We'll get there, but it's no surprise CF isn't doing this today; it would put them waaaay ahead of the pack if they did.

1 comments

Nothing stops you from replicating your backbone network using a bunch of vMX VMs and testing your changes on it.

Would not catch weird firmware quirks in the real hardware, definitely would've caught this fat-finger typo.

Well, the thing that stops you is the cost of designing, implementing, maintaining, and scaling the replica testbed. On a large network, that would be pretty hard to justify to most organizations, which would see it as very costly with a tough-to-measure upside.

Have you done this before? I'd be interested to hear how those conversations went.

For an organization like CF? Yes, I would expect them to have testing and network simulations down to an art.

If I had to guess, I'd say it's because network engineers simply don't need / get this know-how on normal scale.

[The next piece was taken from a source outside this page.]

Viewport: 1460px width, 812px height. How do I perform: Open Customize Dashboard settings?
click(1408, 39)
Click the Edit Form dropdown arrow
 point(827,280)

Most SW developers on the other hand are not very good (good enough for CF scale) at networking. Which leads to networking guys doing their thing the way it was always done... (hope I didn't offend anyone, just guessing)

I hope they strengthen their dev department... I know I'd love a challenge like that. :)

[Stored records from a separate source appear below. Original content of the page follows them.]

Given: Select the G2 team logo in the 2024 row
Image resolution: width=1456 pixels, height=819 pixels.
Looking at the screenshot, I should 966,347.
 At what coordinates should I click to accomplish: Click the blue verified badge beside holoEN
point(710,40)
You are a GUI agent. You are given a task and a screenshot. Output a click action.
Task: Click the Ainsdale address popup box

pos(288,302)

This is understandable for most organisations but not networking centric businesses like Cloudflare.
I have to wonder if it would have. Unless you have some kind of route visibility collecting took, or a bunch of simulated traffic sufficient to pop the CPU on the vMX that represented atl01, it would all appear to work. I wonder if you could generate traffic, and scrape snmp counters as a proxy?

Or some kind of tool that processes the resultant routing tables to generate some kind of "route usage" for every given link and device, maybe even feed it with a table of expected traffic to given destinations.